Ask your insurer for your latest policy document to find out what it covers.
Replacement value versus what it's worth
Insurance is designed to put you back to where you were, before what you are claiming for happened.
This can mean you get less in an insurance claim than you paid originally, or what it would cost to replace.
Check if your car, house or contents policy covers you for:
Market value: what you might get for the item if you sold it today. In the case of cars, this is generally less. For a painting or antique, it might be more.
Replacement value: how much it would cost you to buy at the time of your claim.
Agreed value/sum insured: the maximum amount you and your insurer agreed you would get for loss or damage.
Indemnity value: the value of the item at the time of the loss. This is designed to put you in the same financial position you were in immediately before the loss.

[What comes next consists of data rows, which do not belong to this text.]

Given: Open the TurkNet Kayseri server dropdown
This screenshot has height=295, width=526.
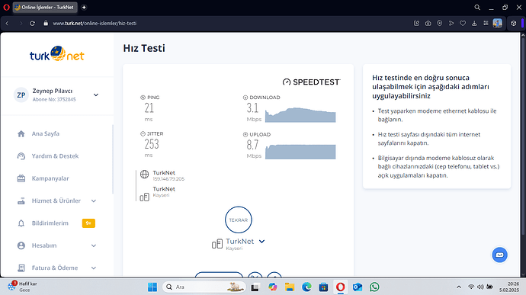Looking at the screenshot, I should [261, 242].
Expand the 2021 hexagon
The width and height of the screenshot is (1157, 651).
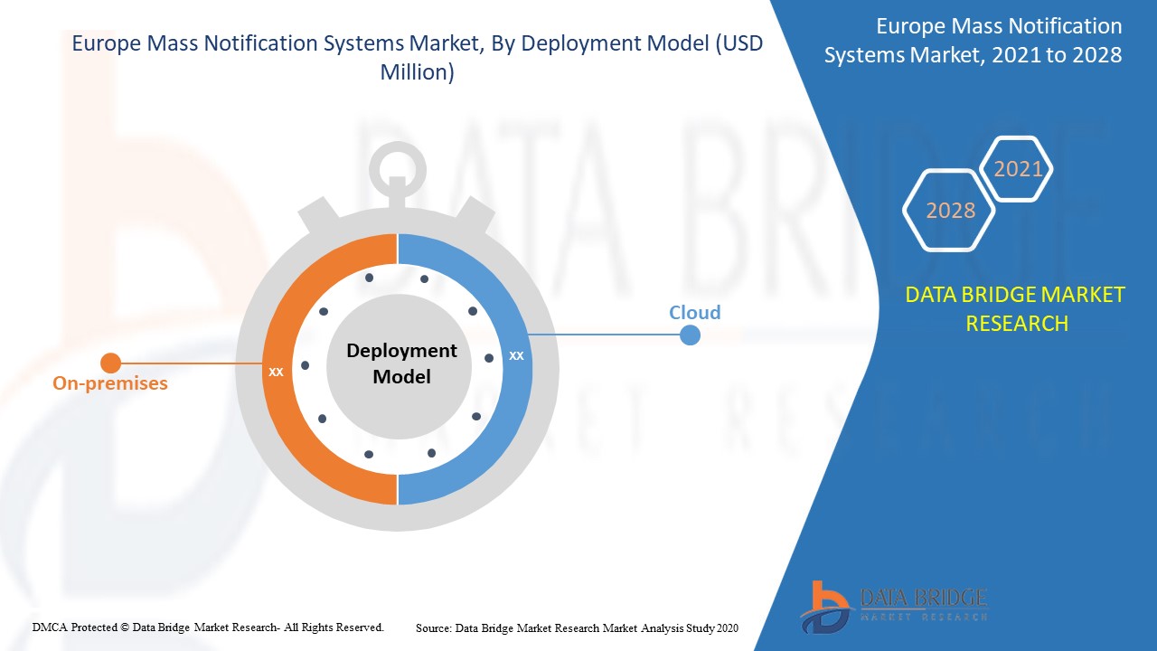1016,168
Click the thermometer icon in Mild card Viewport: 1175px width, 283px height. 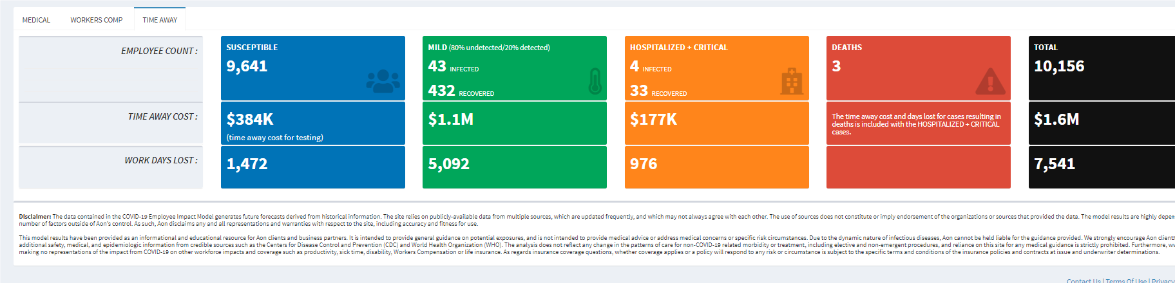pos(595,82)
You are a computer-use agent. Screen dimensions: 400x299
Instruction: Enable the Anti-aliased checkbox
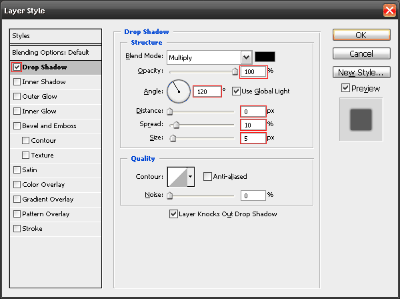tap(207, 177)
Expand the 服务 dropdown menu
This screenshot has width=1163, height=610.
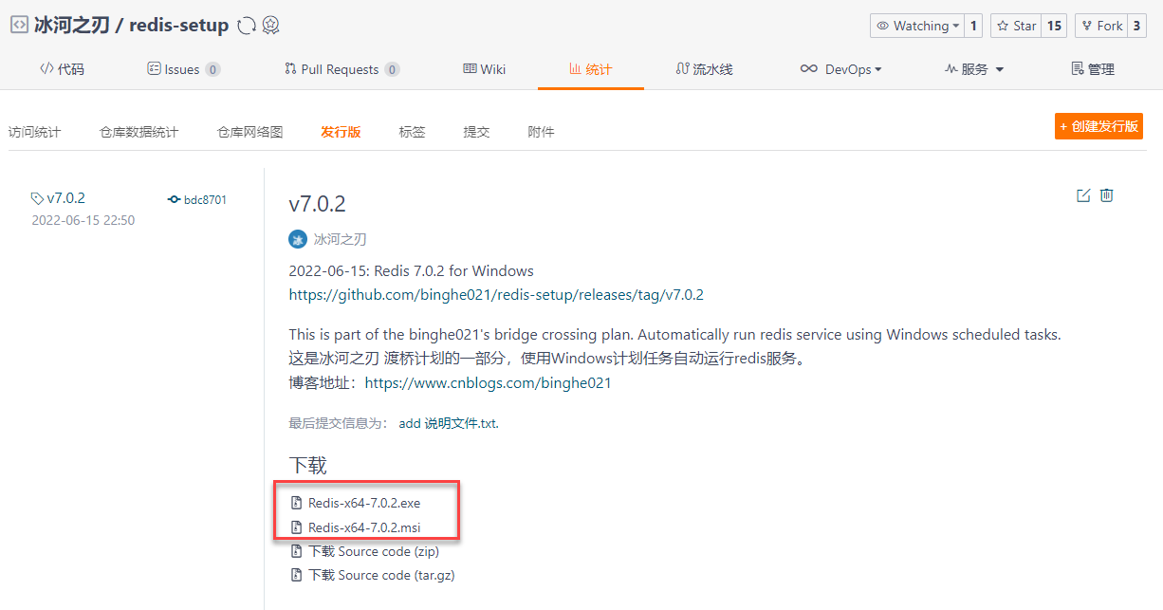tap(974, 69)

Not realising you must pay some of the cost — the excess
When you make an insurance claim, it is normal for you to pay some of the cost to put things right. This is called an excess. When you take out your insurance policy, you agree on the excess.

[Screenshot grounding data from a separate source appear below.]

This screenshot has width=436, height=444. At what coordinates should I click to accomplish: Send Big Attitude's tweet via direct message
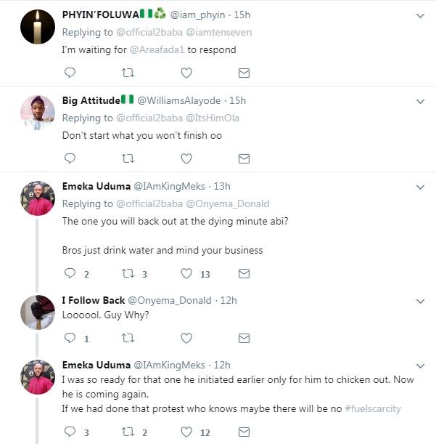[x=244, y=158]
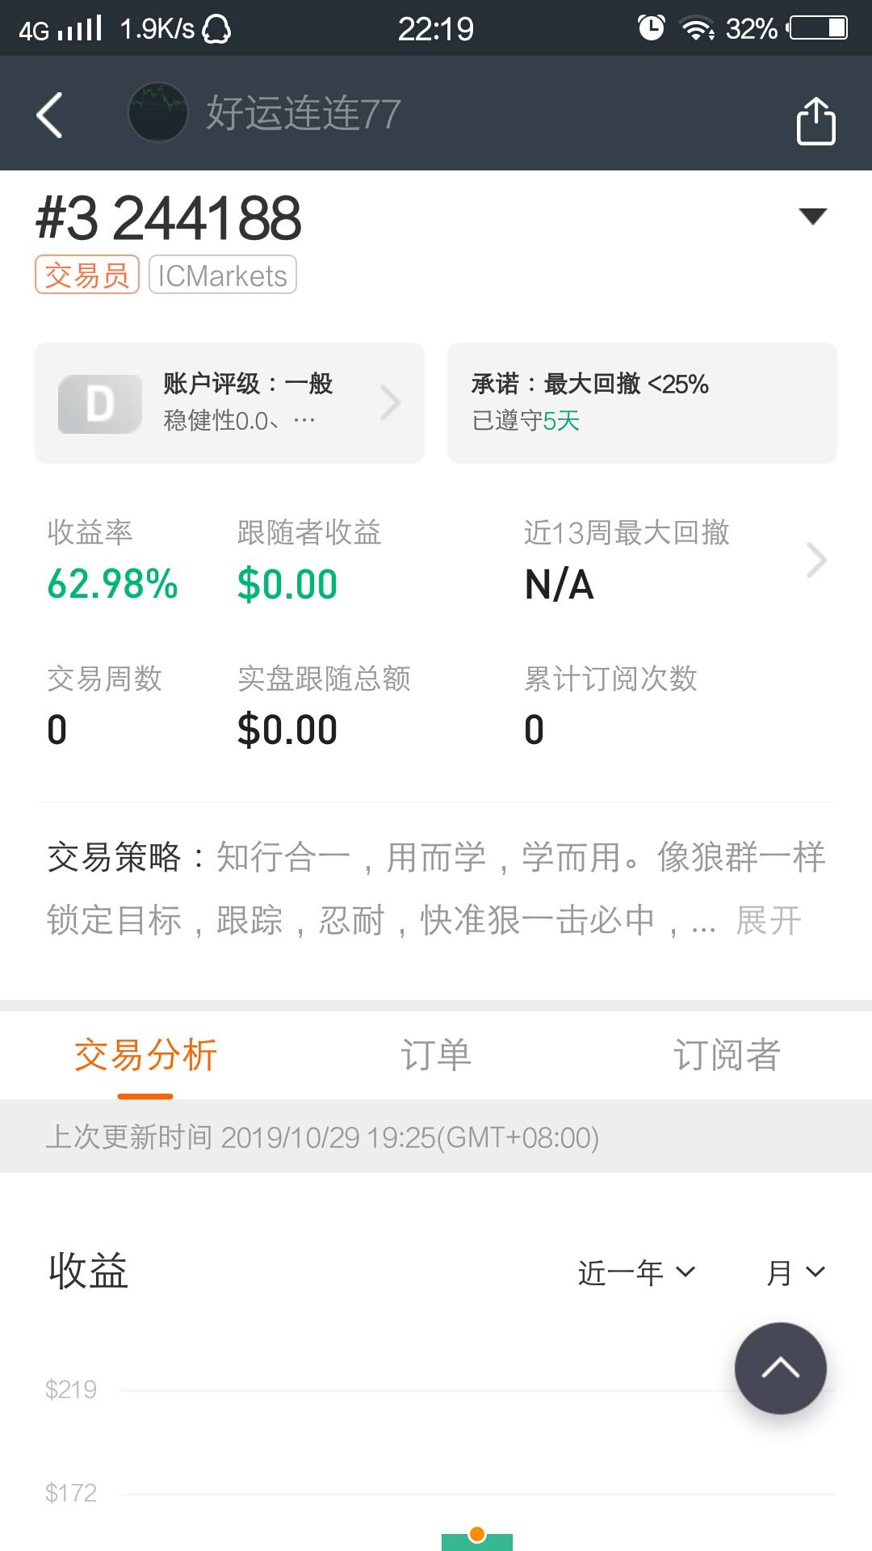The image size is (872, 1551).
Task: Tap the orange data point on chart
Action: pos(477,1534)
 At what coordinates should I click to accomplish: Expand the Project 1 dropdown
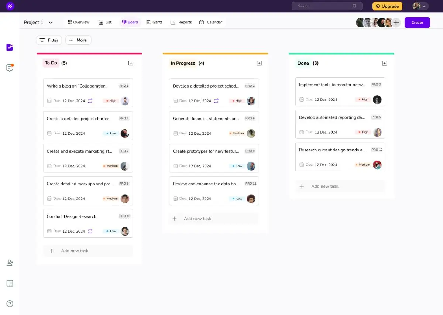tap(51, 23)
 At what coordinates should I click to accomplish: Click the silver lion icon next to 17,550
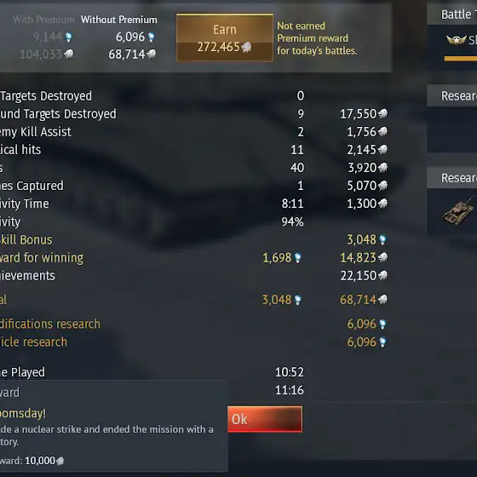coord(382,114)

Generally, the higher the excess, the lower the premium you have to pay. If the cost of putting something right is less than your excess, it may not be worth making a claim.
For example, if you have a $200 excess, and the cost of repairing your dented car is $200, your insurer will not pay anything to help fix the damage. If fixing the dent costs $700, your insurer might pay $500 towards the repairs.
Check your policy to find out your excess. Make sure you're looking at an up-to-date version. Ask your insurer to send you a copy if you can't find it.
Paying more than one excess
Some policies say one event means one excess. Others say you must pay a different excess for each policy. Check your policy documents to see what it says. If you aren't sure, ask your insurer.
If somebody breaks your car window and steals your bag, you may be covered by two different policies — and so have two excess payments.
||Handbag, phone, glasses
||Car keys, broken window
Different events usually mean more than one excess — no matter how seemingly connected.
For example, your belongings are damaged in a flood and you drop your phone, inspecting the damage.
Costs aren't covered due to gradual damage
Insurance covers you for sudden, unexpected events. If something breaks because it's old, you're unlikely to get anything to replace it. If it is damaged unexpectedly, or by breaking it damages something else, you may have a claim.
Your old car breaks down = unlikely claim.
Your old car is in an accident = may have a claim.
Your old car's faulty handbrake causes it to roll into your garage door = may have a claim.
Cash versus repairs
It is up to the insurer to assess how to address your claim. If it is possible to repair the damage, they may do this instead of paying you to replace the item.